Fidelity Investments joined a chorus of financial firms opposing new rules that the US Securities and Exchange Commission has proposed for money market mutual funds, saying the changes would be costly and could be unfair to investors.
Boston-based Fidelity is the world’s largest money market fund manager, with $425 billion in its portfolios. The firm, along with others in the industry, has been arguing against changes in money market rules that the SEC is seeking to avoid a repeat of the panic that occurred during the last financial crisis, when customers overwhelmed funds with requests for their money.

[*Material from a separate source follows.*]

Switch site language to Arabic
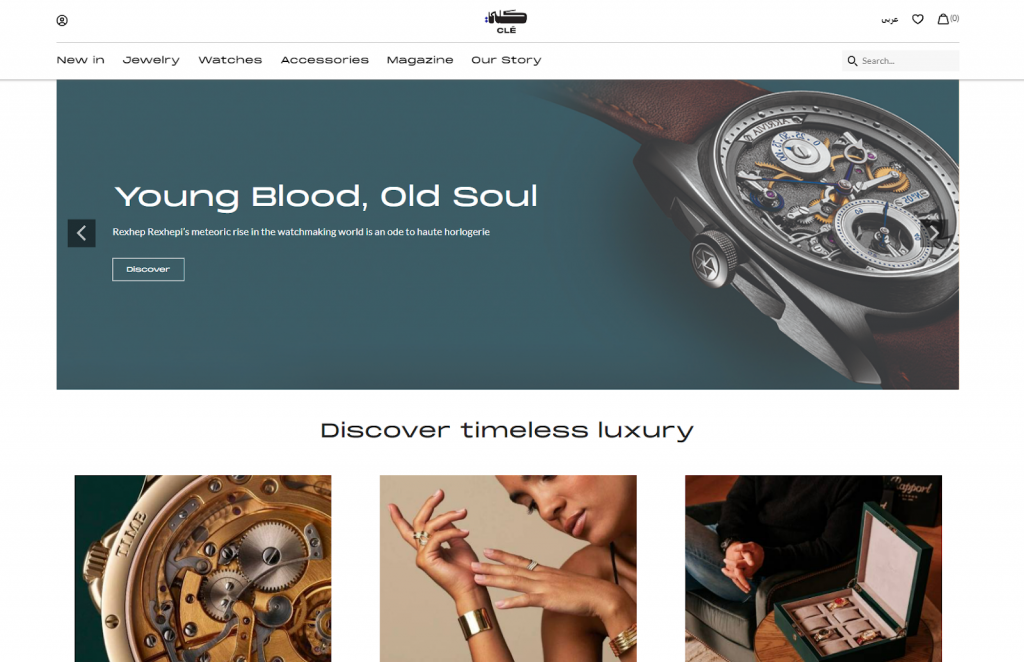The height and width of the screenshot is (662, 1024). (x=889, y=20)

The SEC has proposed two alternative rules, which also could be adopted in combination. One would require that the daily valuation of certain money market funds to reflect the actual value of the securities in their portfolios. Traditionally, money market funds report a stable value of $1 a share, even though they incur tiny losses and gains with the moves in the market.
The second proposed rule would to impose fees and other restrictions that would limit redemptions by institutional investors trying to withdraw massive sums of cash all at once in a crisis.
In both cases, the SEC is trying to target so-called “prime” money market funds, which are generally used by large, institutional investors, and not retail, or individual investors. As a cutoff point the SEC would define an institutional investor as anyone trying to cash out $1 million or more per day.
But Fidelity said a dollar threshold could unwittingly affect retail customers, whom it says should not be hit with any restrictions on their money because they were not the source of problems during the finacial crisis. Instead, Fidelity said a simple way to exempt retail customers is to make sure the new rules do not apply to any accounts that have a personal social security associated with them.
“The data shows that back in 2008 and 2011, retail funds had very normal shareholder behavior,’’ said Nancy Prior, president of the Money Market Group at Fidelity, in an interview. “There were not large, sudden redemptions out of retail funds.”
The Boston mutual fund giant said implementing the changes, or a combination of them, would cost Fidelity $37 million. The firm said it likely would not offer tax-tax exempt money market funds with the SEC’s proposed redemption caps.
Fidelity and other groups also urged the SEC to exclude tax-exempt municipal money markets, which invest in local and state securities, saying they are not susceptible to withdrawals that could destabilize the markets. Vanguard Group, the Valley Forge, Pa.-based mutual fund firm, also objected to imposing the new rules on municipal money market funds.
Separately, the Massachusetts Municipal Association, which represents cities and towns across the Commonwealth, also recently objected to the SEC’s proposal for a floating daily share value for funds.
“We are very concerned that the proposals would harm local governments by taking away an important cash management tool, increasing market instability, and making municipal bonds less attractive to investors,’’ the association’s executive director, Geoffrey Beckwith, wrote in a letter to the SEC.
He said cities and towns both invest in money market funds as a safe place to keep cash as well as a market to sell their debt to other investors through these funds. If the muni bond market were to become less attractive to investors due to the SEC’s changes, Beckwith wrote, “This would have a major chilling effect on local capacity for growth and development.”